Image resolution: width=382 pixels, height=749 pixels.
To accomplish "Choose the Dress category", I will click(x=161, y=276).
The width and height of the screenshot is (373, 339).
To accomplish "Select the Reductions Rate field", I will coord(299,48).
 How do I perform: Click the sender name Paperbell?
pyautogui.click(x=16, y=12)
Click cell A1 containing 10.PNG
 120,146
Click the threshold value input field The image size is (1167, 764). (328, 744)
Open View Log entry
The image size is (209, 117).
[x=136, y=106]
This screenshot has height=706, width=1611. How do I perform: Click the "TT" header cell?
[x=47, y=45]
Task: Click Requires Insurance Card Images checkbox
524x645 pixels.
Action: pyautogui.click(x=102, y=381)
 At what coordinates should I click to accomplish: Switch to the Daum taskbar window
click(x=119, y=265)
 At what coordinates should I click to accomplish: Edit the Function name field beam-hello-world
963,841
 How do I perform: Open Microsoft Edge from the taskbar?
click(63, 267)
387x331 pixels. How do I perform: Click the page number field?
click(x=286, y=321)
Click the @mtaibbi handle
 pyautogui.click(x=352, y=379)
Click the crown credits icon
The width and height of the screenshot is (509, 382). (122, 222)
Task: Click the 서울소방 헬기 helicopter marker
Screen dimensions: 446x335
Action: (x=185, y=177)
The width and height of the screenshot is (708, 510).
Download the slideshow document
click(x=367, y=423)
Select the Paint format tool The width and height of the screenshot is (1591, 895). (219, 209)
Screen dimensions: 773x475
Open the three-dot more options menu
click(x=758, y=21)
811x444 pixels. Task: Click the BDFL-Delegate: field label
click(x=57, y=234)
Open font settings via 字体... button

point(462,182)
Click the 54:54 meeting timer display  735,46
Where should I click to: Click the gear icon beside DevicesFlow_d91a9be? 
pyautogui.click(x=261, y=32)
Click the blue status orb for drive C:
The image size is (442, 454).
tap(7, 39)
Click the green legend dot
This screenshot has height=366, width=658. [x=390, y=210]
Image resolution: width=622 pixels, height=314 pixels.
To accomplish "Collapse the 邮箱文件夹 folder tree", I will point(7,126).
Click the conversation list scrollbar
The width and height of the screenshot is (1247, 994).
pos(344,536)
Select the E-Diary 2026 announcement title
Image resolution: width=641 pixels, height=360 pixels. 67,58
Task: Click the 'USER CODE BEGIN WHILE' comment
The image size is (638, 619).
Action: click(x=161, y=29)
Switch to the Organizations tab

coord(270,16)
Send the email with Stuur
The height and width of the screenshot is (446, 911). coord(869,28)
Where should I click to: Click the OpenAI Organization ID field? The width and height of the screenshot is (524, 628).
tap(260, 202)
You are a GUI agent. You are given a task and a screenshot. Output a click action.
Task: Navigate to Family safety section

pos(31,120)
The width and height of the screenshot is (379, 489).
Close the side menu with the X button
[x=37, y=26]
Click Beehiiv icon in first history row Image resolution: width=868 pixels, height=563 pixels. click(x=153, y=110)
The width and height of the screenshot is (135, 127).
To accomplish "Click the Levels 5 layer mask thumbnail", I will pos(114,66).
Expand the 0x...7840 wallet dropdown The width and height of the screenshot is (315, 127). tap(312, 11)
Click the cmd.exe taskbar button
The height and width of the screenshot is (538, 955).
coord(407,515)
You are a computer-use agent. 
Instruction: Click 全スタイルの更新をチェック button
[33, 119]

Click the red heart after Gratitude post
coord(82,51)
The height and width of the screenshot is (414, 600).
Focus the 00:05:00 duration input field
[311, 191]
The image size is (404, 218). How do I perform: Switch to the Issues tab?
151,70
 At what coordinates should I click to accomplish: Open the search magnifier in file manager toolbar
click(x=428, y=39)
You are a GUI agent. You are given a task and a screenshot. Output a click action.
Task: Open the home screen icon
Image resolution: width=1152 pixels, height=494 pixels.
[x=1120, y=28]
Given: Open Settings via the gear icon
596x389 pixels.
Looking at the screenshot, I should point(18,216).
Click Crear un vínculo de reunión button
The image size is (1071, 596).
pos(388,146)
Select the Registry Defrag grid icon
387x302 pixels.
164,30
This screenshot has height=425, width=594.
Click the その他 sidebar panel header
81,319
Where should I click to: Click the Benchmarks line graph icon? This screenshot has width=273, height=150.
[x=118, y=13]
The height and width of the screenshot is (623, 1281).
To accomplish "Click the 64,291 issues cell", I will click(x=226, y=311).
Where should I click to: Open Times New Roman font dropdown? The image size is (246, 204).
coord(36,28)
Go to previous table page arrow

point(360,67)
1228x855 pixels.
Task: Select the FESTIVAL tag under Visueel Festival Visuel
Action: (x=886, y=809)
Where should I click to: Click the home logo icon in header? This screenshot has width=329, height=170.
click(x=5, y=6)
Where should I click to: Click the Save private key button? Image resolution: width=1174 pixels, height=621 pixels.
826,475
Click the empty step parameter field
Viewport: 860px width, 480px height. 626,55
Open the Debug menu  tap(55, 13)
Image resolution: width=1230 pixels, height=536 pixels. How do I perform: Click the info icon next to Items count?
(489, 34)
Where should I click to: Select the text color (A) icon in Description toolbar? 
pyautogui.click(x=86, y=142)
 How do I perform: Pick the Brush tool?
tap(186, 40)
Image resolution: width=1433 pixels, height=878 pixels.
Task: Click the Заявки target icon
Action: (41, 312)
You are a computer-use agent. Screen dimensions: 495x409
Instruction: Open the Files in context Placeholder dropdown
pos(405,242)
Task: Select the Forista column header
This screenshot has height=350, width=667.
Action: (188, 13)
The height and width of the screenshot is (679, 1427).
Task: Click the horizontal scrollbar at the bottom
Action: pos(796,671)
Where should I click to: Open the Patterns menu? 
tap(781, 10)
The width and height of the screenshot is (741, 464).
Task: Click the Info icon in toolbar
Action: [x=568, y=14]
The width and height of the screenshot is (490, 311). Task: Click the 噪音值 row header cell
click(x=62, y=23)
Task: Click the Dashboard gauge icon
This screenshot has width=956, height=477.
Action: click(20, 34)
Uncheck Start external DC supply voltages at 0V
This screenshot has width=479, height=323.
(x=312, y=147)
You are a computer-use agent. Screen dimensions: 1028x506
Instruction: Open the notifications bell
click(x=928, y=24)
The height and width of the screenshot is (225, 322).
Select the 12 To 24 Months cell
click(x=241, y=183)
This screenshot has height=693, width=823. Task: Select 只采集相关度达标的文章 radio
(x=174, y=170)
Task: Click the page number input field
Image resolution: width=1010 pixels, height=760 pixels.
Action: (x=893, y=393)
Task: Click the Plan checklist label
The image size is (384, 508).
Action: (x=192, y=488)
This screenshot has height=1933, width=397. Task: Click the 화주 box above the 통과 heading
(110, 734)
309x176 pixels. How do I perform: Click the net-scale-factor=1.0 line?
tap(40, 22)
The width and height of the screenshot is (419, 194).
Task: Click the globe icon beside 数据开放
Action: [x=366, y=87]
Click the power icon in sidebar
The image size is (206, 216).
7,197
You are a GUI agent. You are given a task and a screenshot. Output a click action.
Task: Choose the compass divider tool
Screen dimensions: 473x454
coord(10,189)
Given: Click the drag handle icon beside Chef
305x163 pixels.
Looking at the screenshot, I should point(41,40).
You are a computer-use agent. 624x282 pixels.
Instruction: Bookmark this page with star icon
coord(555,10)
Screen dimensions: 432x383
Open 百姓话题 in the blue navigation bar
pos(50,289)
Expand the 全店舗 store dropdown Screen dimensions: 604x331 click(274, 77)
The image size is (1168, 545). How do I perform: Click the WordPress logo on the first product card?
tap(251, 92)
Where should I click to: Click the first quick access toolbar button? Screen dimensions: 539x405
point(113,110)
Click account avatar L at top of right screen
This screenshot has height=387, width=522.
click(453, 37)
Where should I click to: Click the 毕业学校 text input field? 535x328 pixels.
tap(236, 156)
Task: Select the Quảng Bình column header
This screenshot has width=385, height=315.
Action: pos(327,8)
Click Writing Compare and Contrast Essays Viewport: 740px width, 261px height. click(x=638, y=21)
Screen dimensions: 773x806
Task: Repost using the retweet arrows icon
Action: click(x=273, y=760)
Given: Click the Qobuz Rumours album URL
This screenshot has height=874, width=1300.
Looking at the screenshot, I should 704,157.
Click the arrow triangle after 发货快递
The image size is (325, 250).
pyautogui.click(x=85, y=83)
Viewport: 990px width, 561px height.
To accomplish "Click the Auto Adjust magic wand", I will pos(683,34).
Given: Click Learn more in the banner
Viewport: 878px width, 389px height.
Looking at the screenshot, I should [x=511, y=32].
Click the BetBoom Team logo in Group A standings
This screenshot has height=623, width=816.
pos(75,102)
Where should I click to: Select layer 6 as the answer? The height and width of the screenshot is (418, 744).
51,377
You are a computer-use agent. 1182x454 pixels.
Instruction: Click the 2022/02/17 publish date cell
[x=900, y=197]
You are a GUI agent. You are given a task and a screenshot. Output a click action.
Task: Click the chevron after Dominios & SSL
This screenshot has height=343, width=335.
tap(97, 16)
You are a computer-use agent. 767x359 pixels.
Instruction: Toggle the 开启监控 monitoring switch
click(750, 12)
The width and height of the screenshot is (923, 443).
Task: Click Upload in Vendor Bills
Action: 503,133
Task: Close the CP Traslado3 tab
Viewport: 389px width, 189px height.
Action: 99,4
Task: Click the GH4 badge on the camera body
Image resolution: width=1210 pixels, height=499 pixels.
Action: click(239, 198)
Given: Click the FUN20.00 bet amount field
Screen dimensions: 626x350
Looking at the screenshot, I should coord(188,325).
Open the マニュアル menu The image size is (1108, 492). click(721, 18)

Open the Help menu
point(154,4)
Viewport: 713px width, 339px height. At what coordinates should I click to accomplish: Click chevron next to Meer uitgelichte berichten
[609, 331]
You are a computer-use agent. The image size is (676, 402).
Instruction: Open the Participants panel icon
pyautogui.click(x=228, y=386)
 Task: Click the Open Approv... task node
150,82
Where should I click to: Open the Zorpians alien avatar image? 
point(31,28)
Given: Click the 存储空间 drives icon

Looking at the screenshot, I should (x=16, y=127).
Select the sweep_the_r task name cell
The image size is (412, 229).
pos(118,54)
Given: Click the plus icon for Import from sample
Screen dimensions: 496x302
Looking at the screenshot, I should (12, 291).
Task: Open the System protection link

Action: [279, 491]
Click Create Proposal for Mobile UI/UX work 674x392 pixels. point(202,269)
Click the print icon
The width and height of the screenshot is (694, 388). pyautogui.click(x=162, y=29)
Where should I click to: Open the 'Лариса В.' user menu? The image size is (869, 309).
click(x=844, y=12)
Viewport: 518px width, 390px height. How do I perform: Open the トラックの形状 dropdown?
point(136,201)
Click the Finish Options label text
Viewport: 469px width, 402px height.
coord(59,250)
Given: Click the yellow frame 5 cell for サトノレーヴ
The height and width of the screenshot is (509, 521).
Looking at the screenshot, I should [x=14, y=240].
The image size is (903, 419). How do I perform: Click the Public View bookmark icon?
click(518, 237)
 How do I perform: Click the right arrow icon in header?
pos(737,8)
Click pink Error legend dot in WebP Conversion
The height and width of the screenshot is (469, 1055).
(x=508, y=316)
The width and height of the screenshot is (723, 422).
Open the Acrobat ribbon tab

--*--

YOUR TASK
Please provide the number of lines in the listing above that contain the word "Choose", and nothing further.

SOLUTION TO THIS PROBLEM
2